By Jimmy B. Prince

Part of Tax for Australians For Dummies Cheat Sheet

For resident individuals in Australia, tax is levied on worldwide income on a progressive basis, referred to as marginal tax rates. Your marginal tax rates (shown in the following table) can vary between 0 per cent and 45 per cent. The more income you earn, the greater the amount of tax you’re liable to pay.

Taxable Income Marginal Tax Rate
First $18,200 Nil
$18,200–$37,000 19%
$37,001–$80,000 32.5%
$80,001–$180,000 37%
Over $180,000 45%

The federal government has set a Temporary Budget Repair levy on high income earners to help reduce the federal budget deficit. For the 2015–16 tax year, you’re levied 2 per cent of your taxable income if you earn more than $180,000 per annum. This levy is to apply up to 30 June 2017 and effectively increases the top marginal tax rate from 45 per cent to 47 per cent.

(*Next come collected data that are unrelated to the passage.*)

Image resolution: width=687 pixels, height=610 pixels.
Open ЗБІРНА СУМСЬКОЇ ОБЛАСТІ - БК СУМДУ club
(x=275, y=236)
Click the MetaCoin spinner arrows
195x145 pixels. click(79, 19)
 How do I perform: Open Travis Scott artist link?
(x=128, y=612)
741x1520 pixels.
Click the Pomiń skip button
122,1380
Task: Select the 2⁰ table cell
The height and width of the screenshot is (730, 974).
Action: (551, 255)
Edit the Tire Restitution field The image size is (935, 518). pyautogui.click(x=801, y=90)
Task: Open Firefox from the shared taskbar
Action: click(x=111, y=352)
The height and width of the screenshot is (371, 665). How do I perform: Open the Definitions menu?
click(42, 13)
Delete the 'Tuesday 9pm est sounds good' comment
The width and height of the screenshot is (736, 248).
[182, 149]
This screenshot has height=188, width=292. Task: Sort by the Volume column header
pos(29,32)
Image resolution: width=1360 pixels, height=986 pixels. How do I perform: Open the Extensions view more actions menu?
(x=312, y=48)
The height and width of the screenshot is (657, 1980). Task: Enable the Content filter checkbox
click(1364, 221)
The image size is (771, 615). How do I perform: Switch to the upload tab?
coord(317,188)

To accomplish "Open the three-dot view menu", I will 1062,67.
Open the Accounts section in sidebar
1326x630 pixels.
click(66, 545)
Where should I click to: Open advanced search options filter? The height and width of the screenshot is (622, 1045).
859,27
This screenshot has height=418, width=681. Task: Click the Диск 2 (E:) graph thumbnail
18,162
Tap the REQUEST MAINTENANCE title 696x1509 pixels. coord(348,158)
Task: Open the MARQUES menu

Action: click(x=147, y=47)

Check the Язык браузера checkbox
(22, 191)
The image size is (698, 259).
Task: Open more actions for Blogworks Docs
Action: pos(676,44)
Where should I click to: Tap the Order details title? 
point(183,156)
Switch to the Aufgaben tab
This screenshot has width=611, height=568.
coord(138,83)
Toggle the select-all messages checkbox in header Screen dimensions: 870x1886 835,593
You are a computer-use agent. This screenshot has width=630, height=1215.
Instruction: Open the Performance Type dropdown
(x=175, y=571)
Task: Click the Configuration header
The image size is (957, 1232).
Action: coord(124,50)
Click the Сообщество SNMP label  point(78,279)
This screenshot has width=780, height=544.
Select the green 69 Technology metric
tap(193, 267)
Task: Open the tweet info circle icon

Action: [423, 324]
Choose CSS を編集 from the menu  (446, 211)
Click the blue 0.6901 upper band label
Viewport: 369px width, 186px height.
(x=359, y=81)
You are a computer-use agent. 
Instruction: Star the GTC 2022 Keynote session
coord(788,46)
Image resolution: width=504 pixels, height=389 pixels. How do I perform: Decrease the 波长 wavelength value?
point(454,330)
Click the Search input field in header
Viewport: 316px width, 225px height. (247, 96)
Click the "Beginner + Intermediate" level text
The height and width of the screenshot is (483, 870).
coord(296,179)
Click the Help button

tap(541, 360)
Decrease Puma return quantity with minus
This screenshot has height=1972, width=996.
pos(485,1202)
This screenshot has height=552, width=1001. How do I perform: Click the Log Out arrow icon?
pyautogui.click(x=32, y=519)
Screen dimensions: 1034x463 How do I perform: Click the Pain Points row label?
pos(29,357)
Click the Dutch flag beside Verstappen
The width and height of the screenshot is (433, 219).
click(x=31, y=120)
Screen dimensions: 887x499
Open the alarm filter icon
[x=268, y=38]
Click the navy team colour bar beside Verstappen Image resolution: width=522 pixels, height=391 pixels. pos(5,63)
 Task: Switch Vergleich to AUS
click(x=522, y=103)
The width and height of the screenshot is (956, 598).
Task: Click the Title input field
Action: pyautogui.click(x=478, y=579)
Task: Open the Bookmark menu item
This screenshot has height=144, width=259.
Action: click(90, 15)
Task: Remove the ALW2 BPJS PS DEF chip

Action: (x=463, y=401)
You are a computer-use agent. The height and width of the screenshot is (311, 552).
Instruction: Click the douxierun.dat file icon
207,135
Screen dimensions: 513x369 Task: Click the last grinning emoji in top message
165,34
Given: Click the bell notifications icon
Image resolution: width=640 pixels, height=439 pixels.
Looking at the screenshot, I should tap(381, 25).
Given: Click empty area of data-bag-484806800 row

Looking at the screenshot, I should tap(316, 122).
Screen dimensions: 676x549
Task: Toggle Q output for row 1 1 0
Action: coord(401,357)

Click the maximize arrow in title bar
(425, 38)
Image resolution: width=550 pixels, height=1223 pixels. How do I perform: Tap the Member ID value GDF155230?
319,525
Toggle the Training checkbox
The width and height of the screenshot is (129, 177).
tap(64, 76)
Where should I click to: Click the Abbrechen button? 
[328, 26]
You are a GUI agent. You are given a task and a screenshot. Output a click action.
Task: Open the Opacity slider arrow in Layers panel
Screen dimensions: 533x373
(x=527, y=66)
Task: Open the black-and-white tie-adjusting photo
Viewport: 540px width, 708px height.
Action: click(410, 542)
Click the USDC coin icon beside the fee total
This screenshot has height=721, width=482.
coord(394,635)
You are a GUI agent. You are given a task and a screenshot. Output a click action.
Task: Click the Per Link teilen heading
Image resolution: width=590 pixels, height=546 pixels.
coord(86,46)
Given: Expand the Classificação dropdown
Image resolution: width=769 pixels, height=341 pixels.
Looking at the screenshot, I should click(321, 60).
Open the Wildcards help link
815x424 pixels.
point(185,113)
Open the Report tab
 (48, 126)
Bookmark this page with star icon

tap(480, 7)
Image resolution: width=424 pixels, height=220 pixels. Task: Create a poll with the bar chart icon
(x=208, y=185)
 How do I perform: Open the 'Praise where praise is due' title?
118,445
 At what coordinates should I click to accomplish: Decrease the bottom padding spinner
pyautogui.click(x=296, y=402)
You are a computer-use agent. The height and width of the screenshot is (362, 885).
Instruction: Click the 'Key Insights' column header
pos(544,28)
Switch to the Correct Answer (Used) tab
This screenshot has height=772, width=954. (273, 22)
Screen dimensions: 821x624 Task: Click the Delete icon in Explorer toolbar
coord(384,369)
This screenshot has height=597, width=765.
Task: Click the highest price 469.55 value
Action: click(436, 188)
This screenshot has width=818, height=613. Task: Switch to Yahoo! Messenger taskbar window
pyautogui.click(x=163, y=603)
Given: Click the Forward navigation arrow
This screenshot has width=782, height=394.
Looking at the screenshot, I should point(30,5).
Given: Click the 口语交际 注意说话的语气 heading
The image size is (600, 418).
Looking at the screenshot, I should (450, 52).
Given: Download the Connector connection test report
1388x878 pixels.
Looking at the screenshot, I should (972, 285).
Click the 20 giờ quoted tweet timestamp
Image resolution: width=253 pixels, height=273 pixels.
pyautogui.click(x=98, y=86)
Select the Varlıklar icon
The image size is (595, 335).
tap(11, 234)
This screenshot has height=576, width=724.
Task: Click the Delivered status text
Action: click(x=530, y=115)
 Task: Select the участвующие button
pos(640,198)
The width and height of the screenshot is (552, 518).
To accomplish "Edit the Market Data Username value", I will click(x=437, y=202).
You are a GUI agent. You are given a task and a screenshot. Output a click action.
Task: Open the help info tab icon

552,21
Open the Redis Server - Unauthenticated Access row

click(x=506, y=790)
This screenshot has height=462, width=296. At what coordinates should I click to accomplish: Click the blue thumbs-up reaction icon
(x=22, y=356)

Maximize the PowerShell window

A company is a separate legal entity and the company tax rate is 30 per cent (which reduces to 28.5 per cent if you run a small business and your company’s annual turnover — or sales — is less than $2 million).

The Medicare levy is used to help fund the Australian health system and disability care insurance scheme ‘DisabilityCare Australia’. The rate is 2 per cent of your taxable income. The Medicare levy surcharge applies if you don’t have private health insurance and your taxable income is above the following thresholds:

  • Single person $90,000

  • Couples/families $180,000

The Medicare levy surcharge increases (in stages) to 1.5 per cent if you’re an individual earning more than $140,000, or couples/families earning more than $280,000.

The family threshold for the Medicare levy surcharge increases by $1,500 for each dependent child after the first child.